Kata kunci : depletion premium, investasi, kontrak bagi hasil, analisis keekonomian proyek.
Abstract
Oil and gas are unrenewable resources and they hold important role as the main sources of energy in our
country. Oil and gas exploitation will continuously cause reduction of the stock (proven reserve) of that
natural resources. Preserving the unrenewable resources can be done by maintaining the stock which is
called the proven reserve. We do not have to be stuck just on discovering the same resource for
preserving that unrenewable resources, but we can also carry on discovering another unrenewable
resources or producing renewable resources which have the same usage, it is, for fulfilling the national
energy demand. Preserving the availability of natural resources can be done by setting aside the fund gained from unrenewable natural resources exploitation called depletion premium. The depletion
premium can be counted from the net present value of the difference between the price of the resource
when it is exhausted (so that we have to import it or use another commodity) and the cost if we produce it
alone (because we can preserve its proven reserve). On this paper, the writer try to make an oil and gas
project economic analysis with case study: the advance development of a field in Indonesia whose
contract has been expired if it is produced again with production sharing contract proposal containing
depletion premium within it. Depletion premium application in every oil and gas exploitation project
economic analysis will not only assure the sustainability of energy, but also set up endurance in enery
sector in the future.
Key words: depletion premium, investation, production sharing contract, economic analysis.

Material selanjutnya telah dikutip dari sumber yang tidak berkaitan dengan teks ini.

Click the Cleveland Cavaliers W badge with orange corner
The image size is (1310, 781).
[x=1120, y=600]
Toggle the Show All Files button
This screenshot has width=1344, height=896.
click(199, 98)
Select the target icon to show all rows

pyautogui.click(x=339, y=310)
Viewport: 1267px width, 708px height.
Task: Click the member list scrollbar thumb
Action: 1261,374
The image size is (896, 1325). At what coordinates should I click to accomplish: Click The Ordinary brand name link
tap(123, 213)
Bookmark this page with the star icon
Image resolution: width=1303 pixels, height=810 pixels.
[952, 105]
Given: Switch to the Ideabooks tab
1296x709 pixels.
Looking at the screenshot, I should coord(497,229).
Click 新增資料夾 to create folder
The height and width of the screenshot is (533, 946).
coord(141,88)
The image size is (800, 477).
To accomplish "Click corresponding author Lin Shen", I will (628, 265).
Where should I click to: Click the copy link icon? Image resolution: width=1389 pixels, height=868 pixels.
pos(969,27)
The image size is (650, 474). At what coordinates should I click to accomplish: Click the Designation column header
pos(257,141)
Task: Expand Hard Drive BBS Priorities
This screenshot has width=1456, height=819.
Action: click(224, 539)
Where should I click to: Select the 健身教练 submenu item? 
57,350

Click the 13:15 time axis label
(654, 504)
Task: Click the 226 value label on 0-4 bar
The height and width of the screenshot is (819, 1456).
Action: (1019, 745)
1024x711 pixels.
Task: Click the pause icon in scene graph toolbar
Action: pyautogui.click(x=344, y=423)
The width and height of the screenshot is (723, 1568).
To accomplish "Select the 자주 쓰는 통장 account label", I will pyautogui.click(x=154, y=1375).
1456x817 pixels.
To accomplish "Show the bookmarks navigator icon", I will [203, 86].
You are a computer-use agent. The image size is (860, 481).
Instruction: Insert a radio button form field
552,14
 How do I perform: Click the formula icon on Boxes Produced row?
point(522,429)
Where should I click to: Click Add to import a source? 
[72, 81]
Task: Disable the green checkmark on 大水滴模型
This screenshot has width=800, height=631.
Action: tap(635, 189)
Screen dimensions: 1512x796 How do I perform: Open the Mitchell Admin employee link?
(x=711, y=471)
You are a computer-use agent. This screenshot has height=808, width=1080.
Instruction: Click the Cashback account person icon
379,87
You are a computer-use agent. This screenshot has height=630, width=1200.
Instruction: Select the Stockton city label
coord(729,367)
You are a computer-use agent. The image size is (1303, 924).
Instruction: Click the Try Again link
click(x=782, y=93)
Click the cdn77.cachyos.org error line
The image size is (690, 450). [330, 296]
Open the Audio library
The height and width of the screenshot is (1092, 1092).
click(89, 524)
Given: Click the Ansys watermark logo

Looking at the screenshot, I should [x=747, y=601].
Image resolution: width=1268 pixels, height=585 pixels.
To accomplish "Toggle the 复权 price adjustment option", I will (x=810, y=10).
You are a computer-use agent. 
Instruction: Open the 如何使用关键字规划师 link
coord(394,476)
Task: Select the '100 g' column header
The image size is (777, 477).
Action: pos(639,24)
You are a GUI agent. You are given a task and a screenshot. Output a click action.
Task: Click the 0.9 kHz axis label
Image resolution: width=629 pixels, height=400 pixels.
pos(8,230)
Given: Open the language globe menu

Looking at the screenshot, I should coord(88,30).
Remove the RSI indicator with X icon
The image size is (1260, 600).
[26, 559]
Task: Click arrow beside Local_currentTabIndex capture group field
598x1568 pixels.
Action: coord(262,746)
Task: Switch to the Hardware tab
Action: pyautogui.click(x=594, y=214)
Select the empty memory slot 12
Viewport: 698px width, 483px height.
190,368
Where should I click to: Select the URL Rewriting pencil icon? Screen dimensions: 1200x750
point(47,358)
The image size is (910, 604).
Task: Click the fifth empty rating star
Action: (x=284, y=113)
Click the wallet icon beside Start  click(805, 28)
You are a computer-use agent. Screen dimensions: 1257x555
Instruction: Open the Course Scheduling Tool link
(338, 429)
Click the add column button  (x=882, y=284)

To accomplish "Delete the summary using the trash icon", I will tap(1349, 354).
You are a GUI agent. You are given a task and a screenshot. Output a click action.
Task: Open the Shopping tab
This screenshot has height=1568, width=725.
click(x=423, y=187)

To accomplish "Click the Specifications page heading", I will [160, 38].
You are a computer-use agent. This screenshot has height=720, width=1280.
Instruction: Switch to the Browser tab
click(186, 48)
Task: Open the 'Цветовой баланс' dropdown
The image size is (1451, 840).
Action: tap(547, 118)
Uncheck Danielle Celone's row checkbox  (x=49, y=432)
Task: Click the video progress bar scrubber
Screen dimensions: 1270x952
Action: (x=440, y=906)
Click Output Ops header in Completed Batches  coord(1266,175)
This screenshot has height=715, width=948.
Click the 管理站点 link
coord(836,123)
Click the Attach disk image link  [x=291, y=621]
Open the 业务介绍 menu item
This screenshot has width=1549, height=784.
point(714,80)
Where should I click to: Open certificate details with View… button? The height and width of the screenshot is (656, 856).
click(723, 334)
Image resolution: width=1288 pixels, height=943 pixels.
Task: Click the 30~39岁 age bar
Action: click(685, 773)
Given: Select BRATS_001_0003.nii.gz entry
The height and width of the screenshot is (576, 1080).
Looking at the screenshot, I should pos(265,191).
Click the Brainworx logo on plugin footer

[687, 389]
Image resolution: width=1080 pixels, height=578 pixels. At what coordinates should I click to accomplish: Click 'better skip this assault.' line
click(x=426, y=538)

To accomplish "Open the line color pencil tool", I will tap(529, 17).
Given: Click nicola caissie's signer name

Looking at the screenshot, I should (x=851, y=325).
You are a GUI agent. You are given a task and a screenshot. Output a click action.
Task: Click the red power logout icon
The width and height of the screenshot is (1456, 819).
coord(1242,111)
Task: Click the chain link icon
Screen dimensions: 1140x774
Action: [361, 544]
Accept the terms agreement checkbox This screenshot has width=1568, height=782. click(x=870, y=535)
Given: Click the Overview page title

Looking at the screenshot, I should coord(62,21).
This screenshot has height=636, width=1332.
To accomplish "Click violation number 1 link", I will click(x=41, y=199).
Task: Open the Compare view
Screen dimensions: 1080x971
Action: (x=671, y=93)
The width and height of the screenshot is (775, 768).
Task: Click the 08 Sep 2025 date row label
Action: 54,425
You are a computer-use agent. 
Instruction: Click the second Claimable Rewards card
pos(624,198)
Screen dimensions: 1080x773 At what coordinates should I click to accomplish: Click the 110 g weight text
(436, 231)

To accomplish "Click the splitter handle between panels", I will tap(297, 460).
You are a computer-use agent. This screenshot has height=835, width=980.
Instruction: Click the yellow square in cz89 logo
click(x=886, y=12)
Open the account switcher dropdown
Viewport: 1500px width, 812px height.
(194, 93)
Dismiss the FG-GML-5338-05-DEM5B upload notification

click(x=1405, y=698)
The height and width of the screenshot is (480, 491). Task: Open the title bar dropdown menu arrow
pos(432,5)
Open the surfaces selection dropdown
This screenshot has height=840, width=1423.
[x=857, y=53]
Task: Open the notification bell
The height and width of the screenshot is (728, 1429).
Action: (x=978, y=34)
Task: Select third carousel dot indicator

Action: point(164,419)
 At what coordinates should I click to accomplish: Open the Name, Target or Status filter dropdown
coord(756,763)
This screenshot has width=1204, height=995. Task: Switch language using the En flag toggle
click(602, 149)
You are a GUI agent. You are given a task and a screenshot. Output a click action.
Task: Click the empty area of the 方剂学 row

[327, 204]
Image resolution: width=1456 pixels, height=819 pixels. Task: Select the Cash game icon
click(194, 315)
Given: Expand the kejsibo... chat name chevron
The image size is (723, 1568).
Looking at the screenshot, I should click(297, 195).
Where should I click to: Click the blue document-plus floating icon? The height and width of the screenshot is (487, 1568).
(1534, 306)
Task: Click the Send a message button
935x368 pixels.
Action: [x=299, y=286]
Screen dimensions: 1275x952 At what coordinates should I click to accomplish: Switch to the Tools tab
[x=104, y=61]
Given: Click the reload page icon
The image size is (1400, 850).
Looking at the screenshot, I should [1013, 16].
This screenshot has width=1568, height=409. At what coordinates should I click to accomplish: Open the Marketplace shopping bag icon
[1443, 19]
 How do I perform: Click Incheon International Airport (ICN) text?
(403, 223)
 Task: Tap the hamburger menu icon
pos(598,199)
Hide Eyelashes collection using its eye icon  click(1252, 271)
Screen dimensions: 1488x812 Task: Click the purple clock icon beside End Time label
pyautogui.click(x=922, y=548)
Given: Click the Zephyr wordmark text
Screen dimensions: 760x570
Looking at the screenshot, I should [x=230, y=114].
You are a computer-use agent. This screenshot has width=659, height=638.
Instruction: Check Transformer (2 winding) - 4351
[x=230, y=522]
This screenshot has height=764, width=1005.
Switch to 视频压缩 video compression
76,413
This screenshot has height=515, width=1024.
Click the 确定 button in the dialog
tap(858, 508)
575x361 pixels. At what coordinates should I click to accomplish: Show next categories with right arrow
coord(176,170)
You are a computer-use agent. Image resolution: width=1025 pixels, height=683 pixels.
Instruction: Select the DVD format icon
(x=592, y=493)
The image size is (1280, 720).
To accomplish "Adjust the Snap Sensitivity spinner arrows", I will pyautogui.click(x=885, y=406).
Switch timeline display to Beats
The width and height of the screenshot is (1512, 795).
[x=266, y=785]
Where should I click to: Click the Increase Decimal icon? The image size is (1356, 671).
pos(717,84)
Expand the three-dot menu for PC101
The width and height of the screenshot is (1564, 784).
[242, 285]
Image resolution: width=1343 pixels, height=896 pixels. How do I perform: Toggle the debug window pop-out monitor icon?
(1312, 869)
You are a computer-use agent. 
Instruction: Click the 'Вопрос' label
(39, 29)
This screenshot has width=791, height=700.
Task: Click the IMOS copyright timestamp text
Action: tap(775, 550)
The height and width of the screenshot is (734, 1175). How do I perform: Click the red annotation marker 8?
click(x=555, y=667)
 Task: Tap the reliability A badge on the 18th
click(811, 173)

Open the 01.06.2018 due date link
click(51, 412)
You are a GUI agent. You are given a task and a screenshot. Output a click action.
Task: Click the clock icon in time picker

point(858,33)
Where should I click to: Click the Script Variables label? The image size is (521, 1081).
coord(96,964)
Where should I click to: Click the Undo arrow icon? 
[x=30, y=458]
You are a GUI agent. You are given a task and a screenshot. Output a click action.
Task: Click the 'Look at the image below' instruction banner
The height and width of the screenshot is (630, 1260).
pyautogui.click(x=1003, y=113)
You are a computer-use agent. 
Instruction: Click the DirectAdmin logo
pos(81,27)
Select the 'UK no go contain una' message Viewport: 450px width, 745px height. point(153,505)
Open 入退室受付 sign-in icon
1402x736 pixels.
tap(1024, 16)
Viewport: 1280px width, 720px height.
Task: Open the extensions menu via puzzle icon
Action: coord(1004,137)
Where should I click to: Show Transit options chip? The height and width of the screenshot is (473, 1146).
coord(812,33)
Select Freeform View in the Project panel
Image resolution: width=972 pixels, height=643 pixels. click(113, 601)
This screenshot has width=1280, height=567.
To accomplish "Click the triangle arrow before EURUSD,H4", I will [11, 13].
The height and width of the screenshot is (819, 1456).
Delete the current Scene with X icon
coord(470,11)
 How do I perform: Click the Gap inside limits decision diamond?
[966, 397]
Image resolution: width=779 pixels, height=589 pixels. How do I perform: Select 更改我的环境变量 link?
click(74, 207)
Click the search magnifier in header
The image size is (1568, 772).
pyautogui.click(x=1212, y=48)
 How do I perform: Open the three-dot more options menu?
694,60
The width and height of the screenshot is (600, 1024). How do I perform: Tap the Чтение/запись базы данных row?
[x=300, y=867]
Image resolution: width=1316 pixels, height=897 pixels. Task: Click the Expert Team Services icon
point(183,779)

* ) Mahasiswa Program Studi Teknik Perminyakan, Institut Teknologi Bandung
Agus Rendi Wijaya, 12202048 Semester II 2007/2008 2
I. PENDAHULUAN Minyak dan gas bumi merupakan sumber
daya alam yang tidak dapat diperbaharui
(unrenewable resources) yang mempunyai peranan
penting bagi pembangunan Indonesia. Minyak dan
gas bumi tidak hanya digunakan untuk memenuhi
kebutuhan energi dalam negeri, tetapi juga
merupakan sumber pendapatan dan devisa yang utama bagi Indonesia. Eksploitasi minyak dan gas
bumi secara terus menerus menurunkan cadangan
terbukti sumber daya alam tersebut.
Mempertahankan sumber daya alam yang tidak
dapat diperbaharui adalah dengan mempertahankan
proven reserve (cadangan terbukti). Cadangan
terbukti memiliki dua persyaratan yaitu telah
ditemukan dan dapat diproduksikan secara
ekonomis. Cadangan terbukti bertambah dengan
penemuan dan berkurang dengan produksi.
Walaupun demikian cadangan terbukti bisa
berubah tanpa adanya penemuan dan produksi, karena keekonomian berubah dengan perubahan
harga (karena pasar atau kebijakan pemerintah),
perubahan biaya atau produksi (karena terobosan
teknologi) dan perubahan pajak. Walaupun
demikian untuk mempertahankan keberlanjutan
(sustainibility) sumber daya tersebut kita tidak
perlu terpaku hanya dengan mengusahakan
penemuan sumber daya yang sama, kita dapat pula
mengusahakan penemuan sumber daya yang tidak
terbaharukan yang lain atau memproduksikan
sumber daya alam terbaharukan (renewable resources) yang lain, yang penting penggunaannya
sama, yaitu pemenuhan kebutuhan energi nasional.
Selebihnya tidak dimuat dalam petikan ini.